Sommige van haar modefoto’s duiken dus ook op bij tentoonstellingen; de hele woordenstorm rond kunst-versus-mode die een tijdje geleden oplaaide en weer ging liggen, is gelukkig aan van Lamsweerde voorbijgegaan. Haar stijl is altijd herkenbaar: afgemeten clean, haarscherp, iconisch, statisch, geluidloos, maar niet koud of klinisch, hoewel het balanceren blijft.

Van Lamsweerde houdt van gelaagdheid en dubbelzinnigheid. Het oog ziet het geheel, maar de geest zoekt naar de ingrediënten.

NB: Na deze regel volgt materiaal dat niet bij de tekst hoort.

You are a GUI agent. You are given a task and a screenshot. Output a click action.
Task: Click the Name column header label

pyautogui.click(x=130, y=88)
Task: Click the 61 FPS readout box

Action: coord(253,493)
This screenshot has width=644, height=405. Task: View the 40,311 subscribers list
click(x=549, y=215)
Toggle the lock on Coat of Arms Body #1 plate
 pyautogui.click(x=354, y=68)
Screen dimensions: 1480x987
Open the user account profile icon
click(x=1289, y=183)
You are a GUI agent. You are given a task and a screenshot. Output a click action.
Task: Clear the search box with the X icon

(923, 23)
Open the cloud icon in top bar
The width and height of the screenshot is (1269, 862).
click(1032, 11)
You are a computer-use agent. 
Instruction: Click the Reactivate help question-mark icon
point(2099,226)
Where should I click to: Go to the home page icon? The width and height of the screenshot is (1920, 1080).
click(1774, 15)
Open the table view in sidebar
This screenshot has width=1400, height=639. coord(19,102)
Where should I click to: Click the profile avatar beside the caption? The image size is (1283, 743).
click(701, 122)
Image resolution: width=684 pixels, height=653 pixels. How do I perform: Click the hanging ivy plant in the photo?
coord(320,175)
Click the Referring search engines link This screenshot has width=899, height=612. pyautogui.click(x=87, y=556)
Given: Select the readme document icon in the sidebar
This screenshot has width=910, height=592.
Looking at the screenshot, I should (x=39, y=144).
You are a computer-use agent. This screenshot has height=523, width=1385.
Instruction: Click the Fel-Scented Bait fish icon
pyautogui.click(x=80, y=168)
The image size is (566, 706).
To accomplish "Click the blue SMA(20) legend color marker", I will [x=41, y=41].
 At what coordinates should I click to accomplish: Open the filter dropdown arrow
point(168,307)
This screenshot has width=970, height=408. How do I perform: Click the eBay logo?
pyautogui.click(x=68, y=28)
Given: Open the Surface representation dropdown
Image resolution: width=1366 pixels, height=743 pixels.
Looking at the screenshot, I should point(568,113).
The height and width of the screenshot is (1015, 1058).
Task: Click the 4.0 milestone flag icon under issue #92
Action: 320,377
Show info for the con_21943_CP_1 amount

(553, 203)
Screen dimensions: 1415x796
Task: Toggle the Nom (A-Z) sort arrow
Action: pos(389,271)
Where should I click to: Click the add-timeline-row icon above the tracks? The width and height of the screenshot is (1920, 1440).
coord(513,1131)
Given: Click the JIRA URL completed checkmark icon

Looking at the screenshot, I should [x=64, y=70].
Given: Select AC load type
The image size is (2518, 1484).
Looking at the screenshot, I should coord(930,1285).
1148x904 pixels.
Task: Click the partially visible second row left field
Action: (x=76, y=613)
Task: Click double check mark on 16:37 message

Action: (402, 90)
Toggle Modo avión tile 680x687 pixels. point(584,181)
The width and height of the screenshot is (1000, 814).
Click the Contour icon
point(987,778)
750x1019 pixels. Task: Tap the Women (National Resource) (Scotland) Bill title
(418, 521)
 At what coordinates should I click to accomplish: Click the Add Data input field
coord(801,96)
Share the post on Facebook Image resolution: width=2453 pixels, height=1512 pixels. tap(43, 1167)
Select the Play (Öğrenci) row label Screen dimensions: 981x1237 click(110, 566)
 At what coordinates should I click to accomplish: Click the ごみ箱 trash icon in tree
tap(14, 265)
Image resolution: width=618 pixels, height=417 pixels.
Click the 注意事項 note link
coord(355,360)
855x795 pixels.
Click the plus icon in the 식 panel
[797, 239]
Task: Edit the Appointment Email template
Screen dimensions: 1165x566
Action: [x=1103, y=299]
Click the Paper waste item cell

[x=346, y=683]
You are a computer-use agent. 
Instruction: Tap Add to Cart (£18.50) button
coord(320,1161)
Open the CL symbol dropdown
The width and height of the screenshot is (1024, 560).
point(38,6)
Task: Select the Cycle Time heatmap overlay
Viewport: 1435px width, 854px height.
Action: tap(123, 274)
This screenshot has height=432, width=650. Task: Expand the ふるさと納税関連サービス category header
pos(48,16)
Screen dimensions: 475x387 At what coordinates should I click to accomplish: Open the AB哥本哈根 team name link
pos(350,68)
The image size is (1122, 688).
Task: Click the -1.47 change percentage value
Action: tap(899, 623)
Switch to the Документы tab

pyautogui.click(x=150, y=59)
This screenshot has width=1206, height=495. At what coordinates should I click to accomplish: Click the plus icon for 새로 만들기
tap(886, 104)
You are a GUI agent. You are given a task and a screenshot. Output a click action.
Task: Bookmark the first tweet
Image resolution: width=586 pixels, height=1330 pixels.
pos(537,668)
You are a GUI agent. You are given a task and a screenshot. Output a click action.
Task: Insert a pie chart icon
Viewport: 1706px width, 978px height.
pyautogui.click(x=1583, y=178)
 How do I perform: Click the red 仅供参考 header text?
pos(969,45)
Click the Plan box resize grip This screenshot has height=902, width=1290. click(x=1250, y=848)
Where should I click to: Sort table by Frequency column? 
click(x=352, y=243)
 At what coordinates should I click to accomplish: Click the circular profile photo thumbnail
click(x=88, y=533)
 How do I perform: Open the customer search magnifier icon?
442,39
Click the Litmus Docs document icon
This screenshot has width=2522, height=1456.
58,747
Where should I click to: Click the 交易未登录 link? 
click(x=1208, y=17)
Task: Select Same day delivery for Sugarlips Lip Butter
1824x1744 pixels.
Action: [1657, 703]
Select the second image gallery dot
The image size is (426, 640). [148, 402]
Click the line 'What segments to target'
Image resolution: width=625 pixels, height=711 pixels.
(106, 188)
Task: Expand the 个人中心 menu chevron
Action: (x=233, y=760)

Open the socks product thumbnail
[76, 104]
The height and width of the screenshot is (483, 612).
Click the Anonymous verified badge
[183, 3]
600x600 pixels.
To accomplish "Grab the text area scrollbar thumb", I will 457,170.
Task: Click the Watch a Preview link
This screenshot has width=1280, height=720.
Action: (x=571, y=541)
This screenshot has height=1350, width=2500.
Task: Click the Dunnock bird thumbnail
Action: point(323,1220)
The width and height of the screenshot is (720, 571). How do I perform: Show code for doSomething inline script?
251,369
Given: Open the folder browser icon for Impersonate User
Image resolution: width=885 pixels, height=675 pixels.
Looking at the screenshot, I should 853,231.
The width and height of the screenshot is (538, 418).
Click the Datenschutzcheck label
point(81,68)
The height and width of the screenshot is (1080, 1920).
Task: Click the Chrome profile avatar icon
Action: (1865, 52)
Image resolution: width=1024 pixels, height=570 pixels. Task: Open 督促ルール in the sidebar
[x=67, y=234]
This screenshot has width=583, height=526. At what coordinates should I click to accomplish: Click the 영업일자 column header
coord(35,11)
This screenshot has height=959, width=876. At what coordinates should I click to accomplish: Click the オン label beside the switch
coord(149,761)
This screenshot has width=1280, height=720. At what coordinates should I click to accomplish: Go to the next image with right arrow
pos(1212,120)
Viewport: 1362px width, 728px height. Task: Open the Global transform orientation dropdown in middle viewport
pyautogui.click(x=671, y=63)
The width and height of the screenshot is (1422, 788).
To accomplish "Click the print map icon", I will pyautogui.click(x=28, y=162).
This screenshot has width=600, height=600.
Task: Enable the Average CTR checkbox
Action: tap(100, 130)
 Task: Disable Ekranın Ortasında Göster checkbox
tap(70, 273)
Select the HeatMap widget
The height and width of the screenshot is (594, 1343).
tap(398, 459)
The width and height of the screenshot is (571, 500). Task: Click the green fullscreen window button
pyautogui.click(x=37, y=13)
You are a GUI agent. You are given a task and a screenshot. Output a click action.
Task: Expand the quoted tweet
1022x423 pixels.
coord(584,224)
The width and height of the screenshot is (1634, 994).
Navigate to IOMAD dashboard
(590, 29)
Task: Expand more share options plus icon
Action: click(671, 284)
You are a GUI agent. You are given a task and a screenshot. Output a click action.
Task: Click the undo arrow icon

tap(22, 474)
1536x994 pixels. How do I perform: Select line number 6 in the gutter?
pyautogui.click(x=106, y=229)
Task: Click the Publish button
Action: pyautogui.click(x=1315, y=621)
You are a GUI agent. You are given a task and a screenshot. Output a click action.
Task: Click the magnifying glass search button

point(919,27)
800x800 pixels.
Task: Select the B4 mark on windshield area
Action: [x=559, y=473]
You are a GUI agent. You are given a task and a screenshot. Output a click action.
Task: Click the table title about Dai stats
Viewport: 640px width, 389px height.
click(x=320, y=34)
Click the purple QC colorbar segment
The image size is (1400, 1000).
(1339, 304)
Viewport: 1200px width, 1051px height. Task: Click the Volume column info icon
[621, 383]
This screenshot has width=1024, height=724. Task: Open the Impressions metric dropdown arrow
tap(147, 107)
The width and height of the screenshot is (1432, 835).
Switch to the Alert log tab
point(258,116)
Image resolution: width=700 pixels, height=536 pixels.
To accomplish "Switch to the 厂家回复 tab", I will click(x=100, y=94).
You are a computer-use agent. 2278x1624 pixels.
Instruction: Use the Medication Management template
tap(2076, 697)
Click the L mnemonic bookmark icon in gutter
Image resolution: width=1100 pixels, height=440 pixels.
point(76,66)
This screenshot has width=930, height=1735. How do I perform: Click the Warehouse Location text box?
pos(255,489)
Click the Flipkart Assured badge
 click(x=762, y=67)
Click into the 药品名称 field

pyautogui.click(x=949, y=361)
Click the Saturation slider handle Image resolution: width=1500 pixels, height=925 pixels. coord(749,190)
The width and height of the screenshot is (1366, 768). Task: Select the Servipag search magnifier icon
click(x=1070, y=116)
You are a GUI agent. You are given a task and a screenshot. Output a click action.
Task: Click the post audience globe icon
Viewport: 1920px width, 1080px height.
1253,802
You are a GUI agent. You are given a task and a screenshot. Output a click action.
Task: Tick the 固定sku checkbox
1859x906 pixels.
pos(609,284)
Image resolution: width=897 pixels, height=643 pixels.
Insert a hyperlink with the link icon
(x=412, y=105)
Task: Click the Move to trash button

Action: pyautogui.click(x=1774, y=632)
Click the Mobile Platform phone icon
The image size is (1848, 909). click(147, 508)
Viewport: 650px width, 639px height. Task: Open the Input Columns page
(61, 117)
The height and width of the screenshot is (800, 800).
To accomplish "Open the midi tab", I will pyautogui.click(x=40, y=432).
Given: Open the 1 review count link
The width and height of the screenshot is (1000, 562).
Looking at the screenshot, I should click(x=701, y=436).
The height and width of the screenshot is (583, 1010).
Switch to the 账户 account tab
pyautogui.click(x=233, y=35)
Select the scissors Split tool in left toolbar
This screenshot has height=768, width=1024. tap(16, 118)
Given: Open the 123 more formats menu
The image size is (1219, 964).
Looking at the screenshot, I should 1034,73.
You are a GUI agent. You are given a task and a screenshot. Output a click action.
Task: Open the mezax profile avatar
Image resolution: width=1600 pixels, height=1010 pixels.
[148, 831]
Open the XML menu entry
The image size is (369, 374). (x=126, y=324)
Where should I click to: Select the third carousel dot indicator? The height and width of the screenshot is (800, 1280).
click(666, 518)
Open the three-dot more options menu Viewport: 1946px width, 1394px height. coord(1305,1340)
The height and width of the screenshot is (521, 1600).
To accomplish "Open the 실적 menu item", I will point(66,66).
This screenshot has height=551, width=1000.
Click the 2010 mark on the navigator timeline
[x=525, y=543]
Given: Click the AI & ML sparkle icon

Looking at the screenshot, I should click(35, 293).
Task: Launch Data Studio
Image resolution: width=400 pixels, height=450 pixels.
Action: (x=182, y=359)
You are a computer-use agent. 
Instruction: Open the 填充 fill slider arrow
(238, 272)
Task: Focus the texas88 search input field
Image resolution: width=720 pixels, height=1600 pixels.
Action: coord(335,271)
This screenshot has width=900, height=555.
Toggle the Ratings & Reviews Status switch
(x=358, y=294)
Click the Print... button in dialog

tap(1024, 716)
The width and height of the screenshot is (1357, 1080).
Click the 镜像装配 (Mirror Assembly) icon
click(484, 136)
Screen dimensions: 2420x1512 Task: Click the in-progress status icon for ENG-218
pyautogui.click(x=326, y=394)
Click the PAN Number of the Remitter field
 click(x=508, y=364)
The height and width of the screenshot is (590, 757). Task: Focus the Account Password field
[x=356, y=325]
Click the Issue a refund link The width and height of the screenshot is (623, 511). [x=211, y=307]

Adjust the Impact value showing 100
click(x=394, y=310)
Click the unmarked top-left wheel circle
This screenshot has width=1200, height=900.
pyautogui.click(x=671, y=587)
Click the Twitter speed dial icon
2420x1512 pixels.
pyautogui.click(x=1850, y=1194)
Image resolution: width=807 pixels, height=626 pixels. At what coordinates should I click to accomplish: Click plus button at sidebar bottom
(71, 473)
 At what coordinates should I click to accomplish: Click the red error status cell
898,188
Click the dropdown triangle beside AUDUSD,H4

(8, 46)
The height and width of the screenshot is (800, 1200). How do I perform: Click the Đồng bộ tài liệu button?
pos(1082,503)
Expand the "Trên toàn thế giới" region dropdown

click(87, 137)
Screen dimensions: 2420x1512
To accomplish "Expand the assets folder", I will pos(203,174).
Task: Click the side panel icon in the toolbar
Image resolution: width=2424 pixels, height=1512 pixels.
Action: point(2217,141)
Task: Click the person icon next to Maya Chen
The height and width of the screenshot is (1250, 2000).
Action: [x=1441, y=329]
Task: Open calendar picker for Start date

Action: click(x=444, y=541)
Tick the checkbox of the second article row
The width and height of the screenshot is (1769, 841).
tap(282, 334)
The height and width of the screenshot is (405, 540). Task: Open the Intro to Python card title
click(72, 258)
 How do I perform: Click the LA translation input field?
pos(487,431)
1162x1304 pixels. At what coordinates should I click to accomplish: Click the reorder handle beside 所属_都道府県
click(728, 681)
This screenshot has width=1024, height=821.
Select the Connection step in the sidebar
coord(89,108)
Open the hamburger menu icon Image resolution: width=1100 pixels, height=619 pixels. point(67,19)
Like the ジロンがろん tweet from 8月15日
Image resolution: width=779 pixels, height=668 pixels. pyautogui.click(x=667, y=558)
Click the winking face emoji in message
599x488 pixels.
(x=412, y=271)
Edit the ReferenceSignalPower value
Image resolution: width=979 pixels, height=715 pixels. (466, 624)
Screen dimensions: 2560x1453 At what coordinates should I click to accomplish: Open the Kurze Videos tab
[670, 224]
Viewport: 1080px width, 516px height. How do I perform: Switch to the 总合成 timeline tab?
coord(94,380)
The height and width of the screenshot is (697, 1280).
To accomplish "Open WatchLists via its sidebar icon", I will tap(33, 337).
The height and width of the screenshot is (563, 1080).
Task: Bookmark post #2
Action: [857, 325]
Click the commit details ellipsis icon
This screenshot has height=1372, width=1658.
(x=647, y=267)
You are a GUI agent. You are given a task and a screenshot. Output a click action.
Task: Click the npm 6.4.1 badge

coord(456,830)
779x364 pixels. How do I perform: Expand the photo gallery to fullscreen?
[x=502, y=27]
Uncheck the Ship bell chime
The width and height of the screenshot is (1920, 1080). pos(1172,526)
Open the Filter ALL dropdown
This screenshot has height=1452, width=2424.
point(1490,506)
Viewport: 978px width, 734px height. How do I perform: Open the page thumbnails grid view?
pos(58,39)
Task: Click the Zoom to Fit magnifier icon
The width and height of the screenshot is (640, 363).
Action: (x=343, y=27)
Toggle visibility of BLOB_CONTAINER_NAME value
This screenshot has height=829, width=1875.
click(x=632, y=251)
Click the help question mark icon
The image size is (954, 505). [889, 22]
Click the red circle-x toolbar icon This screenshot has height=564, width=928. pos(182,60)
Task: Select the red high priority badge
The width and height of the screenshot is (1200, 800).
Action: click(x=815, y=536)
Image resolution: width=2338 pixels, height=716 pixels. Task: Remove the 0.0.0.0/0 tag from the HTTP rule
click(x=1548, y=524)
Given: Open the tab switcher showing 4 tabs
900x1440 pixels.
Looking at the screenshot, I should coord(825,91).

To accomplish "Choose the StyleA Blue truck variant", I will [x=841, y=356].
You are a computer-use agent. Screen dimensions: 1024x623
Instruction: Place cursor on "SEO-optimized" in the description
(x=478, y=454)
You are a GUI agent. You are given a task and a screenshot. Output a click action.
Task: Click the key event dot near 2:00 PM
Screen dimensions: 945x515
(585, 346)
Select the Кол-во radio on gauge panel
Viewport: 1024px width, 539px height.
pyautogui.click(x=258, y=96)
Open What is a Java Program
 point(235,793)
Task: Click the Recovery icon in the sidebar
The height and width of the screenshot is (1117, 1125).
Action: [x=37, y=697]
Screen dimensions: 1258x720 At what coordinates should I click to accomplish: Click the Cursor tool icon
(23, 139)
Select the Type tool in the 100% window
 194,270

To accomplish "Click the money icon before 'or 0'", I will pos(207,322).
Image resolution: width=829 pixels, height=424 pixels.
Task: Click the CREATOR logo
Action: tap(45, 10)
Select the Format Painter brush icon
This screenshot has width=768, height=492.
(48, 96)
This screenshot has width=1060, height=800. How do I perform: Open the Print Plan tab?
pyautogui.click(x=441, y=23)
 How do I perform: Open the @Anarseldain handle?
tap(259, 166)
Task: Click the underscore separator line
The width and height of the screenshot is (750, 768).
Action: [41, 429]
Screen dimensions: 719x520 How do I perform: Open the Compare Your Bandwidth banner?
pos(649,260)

In haar begindagen was Inez van Lamsweerde dol op naar de seventies verwijzende stijlelementen (lipgloss, Bourdin-eske glamour, gladgeföhnde kapsels) én op haar paintbox, het computerprogramma dat haar in staat stelde elk storend detail weg te werken en haar gefotografeerde onderwerpen om te toveren tot ongenaakbare creaturen, glimmend van kop tot teen, met verlengde benen en parelwitte tanden.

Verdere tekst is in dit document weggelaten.